Он нетерпеливо задвигал смуглыми, сухими пальцами, сложив их щепотью, будто пытался добавить перчика в наш разговор. От одного движения чихнуть потянуло…
– Зоя, вы опять о творчестве, а нашим зрителям хотелось бы узнать о том, как складывается ваша личная жизнь.
«Какой деревянный язык! – я едва удерживаюсь, чтобы не поморщиться. – И как его держат на таком канале? Ведь дурак дураком… Даже жалко. Сам явно не понимает».
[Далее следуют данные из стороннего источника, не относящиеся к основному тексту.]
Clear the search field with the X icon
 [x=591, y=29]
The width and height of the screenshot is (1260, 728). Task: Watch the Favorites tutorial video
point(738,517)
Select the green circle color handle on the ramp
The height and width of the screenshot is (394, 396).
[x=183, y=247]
– Что именно вас интересует?
Один из пальцев пытается вознестись к небу:
– Не меня! Наших зрителей.
Вот тут я все же не могу справиться с собой, воздеваю глаза к небу:
– Они там – ваши зрители?
Деланный смех, безупречный ботинок, уложенный на колено:
– А вам палец в рот не клади!
– И не пробуйте.
Надеюсь, камера не показала мои глаза крупным планом… Сама почувствовала, что взглянула на журналиста волчицей. Если сейчас дают общий план, то мои читатели по-прежнему видят маленькую женщину, с мягким, улыбчивым лицом, немного девчоночьим – до сих пор! Незначительная округлость носа, едва заметная неправильность прикуса, все недостатки намеком. Волосы древесной дымкой стекают на шею, но едва касаются плеч. Когда улыбаюсь – сама женственность. Правда, готовая отхапать полруки, если кто потянется без спросу…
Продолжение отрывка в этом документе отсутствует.